■ **WORK TO BE COMPLETED**
Return every line below exactly as written.

■ **DATA SHOWN**
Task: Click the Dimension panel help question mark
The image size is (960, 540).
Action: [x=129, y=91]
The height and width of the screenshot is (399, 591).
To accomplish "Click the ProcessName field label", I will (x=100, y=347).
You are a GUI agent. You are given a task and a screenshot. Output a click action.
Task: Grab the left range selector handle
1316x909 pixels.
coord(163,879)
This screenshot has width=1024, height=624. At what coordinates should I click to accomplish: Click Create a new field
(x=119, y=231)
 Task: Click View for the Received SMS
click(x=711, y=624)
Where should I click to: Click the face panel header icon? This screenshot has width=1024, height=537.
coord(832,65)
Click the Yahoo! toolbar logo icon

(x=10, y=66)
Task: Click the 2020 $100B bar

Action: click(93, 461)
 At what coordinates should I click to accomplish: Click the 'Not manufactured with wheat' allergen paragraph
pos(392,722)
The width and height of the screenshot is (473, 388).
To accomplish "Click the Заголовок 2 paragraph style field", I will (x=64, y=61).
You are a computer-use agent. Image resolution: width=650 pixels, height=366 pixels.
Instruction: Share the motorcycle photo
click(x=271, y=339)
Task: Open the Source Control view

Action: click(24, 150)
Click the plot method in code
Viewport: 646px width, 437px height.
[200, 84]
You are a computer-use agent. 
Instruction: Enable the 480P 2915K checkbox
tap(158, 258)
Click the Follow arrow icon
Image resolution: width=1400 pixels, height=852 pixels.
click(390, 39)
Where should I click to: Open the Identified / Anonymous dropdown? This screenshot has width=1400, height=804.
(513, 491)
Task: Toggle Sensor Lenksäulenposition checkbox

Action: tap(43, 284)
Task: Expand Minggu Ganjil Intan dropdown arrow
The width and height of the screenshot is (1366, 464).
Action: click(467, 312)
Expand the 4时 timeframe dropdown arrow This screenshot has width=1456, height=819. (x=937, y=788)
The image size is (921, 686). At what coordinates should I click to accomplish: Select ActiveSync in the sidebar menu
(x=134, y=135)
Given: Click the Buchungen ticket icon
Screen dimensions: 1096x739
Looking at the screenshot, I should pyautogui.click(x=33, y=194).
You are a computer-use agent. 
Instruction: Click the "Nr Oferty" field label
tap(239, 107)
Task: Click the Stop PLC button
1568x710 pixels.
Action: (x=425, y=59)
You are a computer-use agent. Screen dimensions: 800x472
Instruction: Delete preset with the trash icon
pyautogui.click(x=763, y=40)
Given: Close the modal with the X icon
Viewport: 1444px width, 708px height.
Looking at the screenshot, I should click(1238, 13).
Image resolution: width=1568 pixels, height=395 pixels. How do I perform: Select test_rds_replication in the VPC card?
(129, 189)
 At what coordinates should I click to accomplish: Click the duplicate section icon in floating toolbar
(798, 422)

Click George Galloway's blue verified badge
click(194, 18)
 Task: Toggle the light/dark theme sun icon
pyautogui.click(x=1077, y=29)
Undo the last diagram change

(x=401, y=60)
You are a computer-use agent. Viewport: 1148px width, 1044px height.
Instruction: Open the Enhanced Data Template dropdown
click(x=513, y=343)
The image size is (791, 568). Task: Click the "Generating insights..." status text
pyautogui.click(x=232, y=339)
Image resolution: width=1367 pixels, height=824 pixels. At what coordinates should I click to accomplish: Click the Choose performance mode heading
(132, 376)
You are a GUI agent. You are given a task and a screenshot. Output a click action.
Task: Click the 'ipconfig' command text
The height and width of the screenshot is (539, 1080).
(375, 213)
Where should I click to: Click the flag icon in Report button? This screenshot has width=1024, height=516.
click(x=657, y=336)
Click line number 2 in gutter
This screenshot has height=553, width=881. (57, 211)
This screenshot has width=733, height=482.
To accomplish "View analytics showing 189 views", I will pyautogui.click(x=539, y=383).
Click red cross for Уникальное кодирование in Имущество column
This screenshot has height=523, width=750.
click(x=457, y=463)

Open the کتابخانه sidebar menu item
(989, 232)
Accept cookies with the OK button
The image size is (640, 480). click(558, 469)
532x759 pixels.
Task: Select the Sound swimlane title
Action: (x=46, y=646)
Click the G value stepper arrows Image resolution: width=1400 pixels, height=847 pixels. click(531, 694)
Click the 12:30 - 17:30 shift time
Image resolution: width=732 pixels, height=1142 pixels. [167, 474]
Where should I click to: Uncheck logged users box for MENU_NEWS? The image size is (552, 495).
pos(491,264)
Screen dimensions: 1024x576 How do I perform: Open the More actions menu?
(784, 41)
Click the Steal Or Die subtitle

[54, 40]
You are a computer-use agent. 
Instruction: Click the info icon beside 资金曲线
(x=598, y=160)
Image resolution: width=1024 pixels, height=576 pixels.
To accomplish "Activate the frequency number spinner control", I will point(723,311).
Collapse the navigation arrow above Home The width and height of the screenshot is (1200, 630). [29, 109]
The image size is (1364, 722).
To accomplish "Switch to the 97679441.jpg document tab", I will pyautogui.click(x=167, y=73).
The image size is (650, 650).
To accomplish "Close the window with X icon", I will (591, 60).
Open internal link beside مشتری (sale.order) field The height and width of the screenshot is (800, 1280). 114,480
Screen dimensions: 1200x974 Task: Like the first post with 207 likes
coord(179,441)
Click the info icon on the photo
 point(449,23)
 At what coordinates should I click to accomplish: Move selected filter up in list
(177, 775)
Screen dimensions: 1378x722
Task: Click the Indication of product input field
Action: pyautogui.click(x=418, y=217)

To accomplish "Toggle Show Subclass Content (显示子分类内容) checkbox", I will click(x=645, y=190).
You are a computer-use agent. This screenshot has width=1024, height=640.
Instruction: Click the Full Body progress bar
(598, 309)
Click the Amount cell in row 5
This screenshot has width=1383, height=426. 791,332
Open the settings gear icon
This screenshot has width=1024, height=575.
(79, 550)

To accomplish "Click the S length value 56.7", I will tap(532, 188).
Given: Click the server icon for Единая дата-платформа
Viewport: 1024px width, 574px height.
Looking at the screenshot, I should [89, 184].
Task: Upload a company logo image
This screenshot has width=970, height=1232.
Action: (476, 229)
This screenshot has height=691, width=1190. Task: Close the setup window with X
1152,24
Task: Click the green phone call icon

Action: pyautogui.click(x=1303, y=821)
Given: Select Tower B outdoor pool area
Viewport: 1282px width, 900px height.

■ **WRITTEN ANSWER**
Task: Click the Dimension panel help question mark
The image size is (960, 540).
Action: [x=129, y=91]
The height and width of the screenshot is (399, 591).
To accomplish "Click the ProcessName field label", I will (x=100, y=347).
You are a GUI agent. You are given a task and a screenshot. Output a click action.
Task: Grab the left range selector handle
1316x909 pixels.
coord(163,879)
This screenshot has width=1024, height=624. At what coordinates should I click to accomplish: Click Create a new field
(x=119, y=231)
 Task: Click View for the Received SMS
click(x=711, y=624)
Where should I click to: Click the face panel header icon? This screenshot has width=1024, height=537.
coord(832,65)
Click the Yahoo! toolbar logo icon

(x=10, y=66)
Task: Click the 2020 $100B bar

Action: click(93, 461)
 At what coordinates should I click to accomplish: Click the 'Not manufactured with wheat' allergen paragraph
pos(392,722)
The width and height of the screenshot is (473, 388).
To accomplish "Click the Заголовок 2 paragraph style field", I will (x=64, y=61).
You are a computer-use agent. Image resolution: width=650 pixels, height=366 pixels.
Instruction: Share the motorcycle photo
click(x=271, y=339)
Task: Open the Source Control view

Action: click(24, 150)
Click the plot method in code
Viewport: 646px width, 437px height.
[200, 84]
You are a computer-use agent. 
Instruction: Enable the 480P 2915K checkbox
tap(158, 258)
Click the Follow arrow icon
Image resolution: width=1400 pixels, height=852 pixels.
click(390, 39)
Where should I click to: Open the Identified / Anonymous dropdown? This screenshot has width=1400, height=804.
(513, 491)
Task: Toggle Sensor Lenksäulenposition checkbox

Action: tap(43, 284)
Task: Expand Minggu Ganjil Intan dropdown arrow
The width and height of the screenshot is (1366, 464).
Action: click(467, 312)
Expand the 4时 timeframe dropdown arrow This screenshot has width=1456, height=819. (x=937, y=788)
The image size is (921, 686). At what coordinates should I click to accomplish: Select ActiveSync in the sidebar menu
(x=134, y=135)
Given: Click the Buchungen ticket icon
Screen dimensions: 1096x739
Looking at the screenshot, I should pyautogui.click(x=33, y=194).
You are a computer-use agent. 
Instruction: Click the "Nr Oferty" field label
tap(239, 107)
Task: Click the Stop PLC button
1568x710 pixels.
Action: (x=425, y=59)
You are a computer-use agent. Screen dimensions: 800x472
Instruction: Delete preset with the trash icon
pyautogui.click(x=763, y=40)
Given: Close the modal with the X icon
Viewport: 1444px width, 708px height.
Looking at the screenshot, I should click(1238, 13).
Image resolution: width=1568 pixels, height=395 pixels. How do I perform: Select test_rds_replication in the VPC card?
(129, 189)
 At what coordinates should I click to accomplish: Click the duplicate section icon in floating toolbar
(798, 422)

Click George Galloway's blue verified badge
click(194, 18)
 Task: Toggle the light/dark theme sun icon
pyautogui.click(x=1077, y=29)
Undo the last diagram change

(x=401, y=60)
You are a computer-use agent. Viewport: 1148px width, 1044px height.
Instruction: Open the Enhanced Data Template dropdown
click(x=513, y=343)
The image size is (791, 568). Task: Click the "Generating insights..." status text
pyautogui.click(x=232, y=339)
Image resolution: width=1367 pixels, height=824 pixels. At what coordinates should I click to accomplish: Click the Choose performance mode heading
(132, 376)
You are a GUI agent. You are given a task and a screenshot. Output a click action.
Task: Click the 'ipconfig' command text
The height and width of the screenshot is (539, 1080).
(375, 213)
Where should I click to: Click the flag icon in Report button? This screenshot has width=1024, height=516.
click(x=657, y=336)
Click line number 2 in gutter
This screenshot has height=553, width=881. (57, 211)
This screenshot has width=733, height=482.
To accomplish "View analytics showing 189 views", I will pyautogui.click(x=539, y=383).
Click red cross for Уникальное кодирование in Имущество column
This screenshot has height=523, width=750.
click(x=457, y=463)

Open the کتابخانه sidebar menu item
(989, 232)
Accept cookies with the OK button
The image size is (640, 480). click(558, 469)
532x759 pixels.
Task: Select the Sound swimlane title
Action: (x=46, y=646)
Click the G value stepper arrows Image resolution: width=1400 pixels, height=847 pixels. click(531, 694)
Click the 12:30 - 17:30 shift time
Image resolution: width=732 pixels, height=1142 pixels. [167, 474]
Where should I click to: Uncheck logged users box for MENU_NEWS? The image size is (552, 495).
pos(491,264)
Screen dimensions: 1024x576 How do I perform: Open the More actions menu?
(784, 41)
Click the Steal Or Die subtitle

[54, 40]
You are a computer-use agent. 
Instruction: Click the info icon beside 资金曲线
(x=598, y=160)
Image resolution: width=1024 pixels, height=576 pixels.
To accomplish "Activate the frequency number spinner control", I will point(723,311).
Collapse the navigation arrow above Home The width and height of the screenshot is (1200, 630). [29, 109]
The image size is (1364, 722).
To accomplish "Switch to the 97679441.jpg document tab", I will pyautogui.click(x=167, y=73).
The image size is (650, 650).
To accomplish "Close the window with X icon", I will (591, 60).
Open internal link beside مشتری (sale.order) field The height and width of the screenshot is (800, 1280). 114,480
Screen dimensions: 1200x974 Task: Like the first post with 207 likes
coord(179,441)
Click the info icon on the photo
 point(449,23)
 At what coordinates should I click to accomplish: Move selected filter up in list
(177, 775)
Screen dimensions: 1378x722
Task: Click the Indication of product input field
Action: pyautogui.click(x=418, y=217)

To accomplish "Toggle Show Subclass Content (显示子分类内容) checkbox", I will click(x=645, y=190).
You are a computer-use agent. This screenshot has width=1024, height=640.
Instruction: Click the Full Body progress bar
(598, 309)
Click the Amount cell in row 5
This screenshot has width=1383, height=426. 791,332
Open the settings gear icon
This screenshot has width=1024, height=575.
(79, 550)

To accomplish "Click the S length value 56.7", I will tap(532, 188).
Given: Click the server icon for Единая дата-платформа
Viewport: 1024px width, 574px height.
Looking at the screenshot, I should [89, 184].
Task: Upload a company logo image
This screenshot has width=970, height=1232.
Action: (476, 229)
This screenshot has height=691, width=1190. Task: Close the setup window with X
1152,24
Task: Click the green phone call icon

Action: pyautogui.click(x=1303, y=821)
Given: Select Tower B outdoor pool area
Viewport: 1282px width, 900px height.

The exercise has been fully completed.